◆ What is asked: Update the text on poverty and the Eucharist, from "The poor are without defense;" up to and including "of our Lord!", and write out that stretch with "defense" changed to "protection".

◆ Passage provided:

But how is it that the inmost core of the Person of the Word-made-flesh is manifested uniquely in destitution, such that “love for the Lord, then, is one with love for the poor”? Indeed, poverty is bound up with every facet of the Christian religion; again Francis, from Evangelii Gaudium: “We have to state, without mincing words, that there is an inseparable bond between our faith and the poor.” Dilexi te confirms this, adding that “from the first centuries, the Fathers of the Church recognized in the poor a privileged way to reach God, a special way to meet him.” Even before the Incarnation, the word of God has always proclaimed that, as the pope notes, “one cannot pray and offer sacrifice while oppressing the weakest and poorest.”

For Sacred Beauty specifically, in accord with our charism[1], all of our artistry flows from and returns to the Eucharistic Heart of Christ. From St. Peter Julian Eymard, our patron saint:

Jesus wanted to be the poorest of the poor, in order to be able to stretch out His hand to the lowliest of men and say to him: “I am your brother.”

The poor are without honor; Jesus is without glory.

The poor are without defense; Jesus is at the mercy of all His enemies.

The poor have scarcely any friends or none at all; Jesus Eucharistic has very few. He is a stranger, unknown to the majority of men.

How beautiful and lovable is this Eucharistic poverty of our Lord!

Compare with this, from Dilexi te: “The poor are not just people to be helped, but the sacramental presence of the Lord.” These words, which might seem shocking to some, are actually a summation of a passage of St. Augustine from our Augustinian pope. (I will be returning to the question of the meaning of sacramentality, with particular reference to music, at a later point, in upcoming writing.)

I read through the exhortation with strains of the inchoate Gloria, so invested with its own meaning, perduring inexorably in my ears. This music furnishes, for me, an aural analogue of kenosis. I needed to understand the inseparable connection between poverty and the divine, to begin to plumb the utter identity between the two – for while the orientation of the Mass of the Poor as conceived was to the human destitution of the wretched of the earth, I cannot but hear in its music, especially the Gloria, an expressing of transcendent poverty, the ontological ground of poverty, what poverty is originally in God. My mind turned to Alphonsus Liguori, to John of Ávila, to John of the Cross… and above all to Hans Urs von Balthasar, for whom God and creation are profoundly analogical. Owing to the analogia entis, we can say (if we want to put it this way) that contingent reality channels Being at “lower frequencies,” much as the body channels the spirit, at the more limited “frequency” of materiality. (In writings elsewhere, I have often made much of the point that the soul is the form of the body as substance, while the body is the soul’s visibility.)

For Balthasar, following Bonaventure, creation shines to the degree that it reflects the “inner vitality of God.” But what is this inner vitality? First off, two Balthasarian principles, specific extrapolations of the fact that everything in our world of experience is in God first: One is that God, while changeless, is “a happening”; the all-pervading dynamism of the interior life of the Godhead admits no becoming, but is rather becoming’s primordial ground – that is to say, becoming is lower-frequency eternal dynamism. The other is that there is a “super-ordinate super-time” innate to the ordering of the divine Processions. By that very token, temporal sequence, be it aeviternity or common earthly time, is the hitting at a lower frequency of the eternal-though-ontologically-hierarchicalized-though-existing-in-a-perfect-equality-grounded-in-consubstantiality flow of Generation and Spiration.

◆ Supplied information:

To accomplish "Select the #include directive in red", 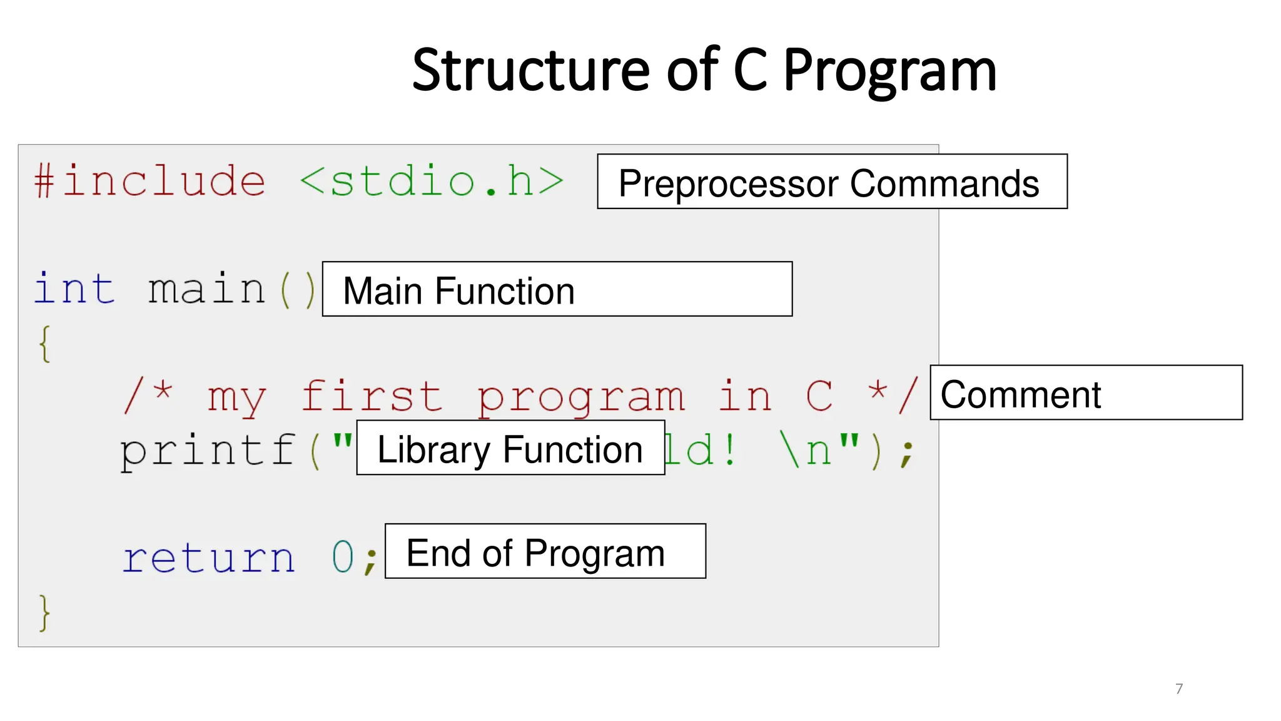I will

◆ Response for this exercise:
The poor are without protection; Jesus is at the mercy of all His enemies.

The poor have scarcely any friends or none at all; Jesus Eucharistic has very few. He is a stranger, unknown to the majority of men.

How beautiful and lovable is this Eucharistic poverty of our Lord!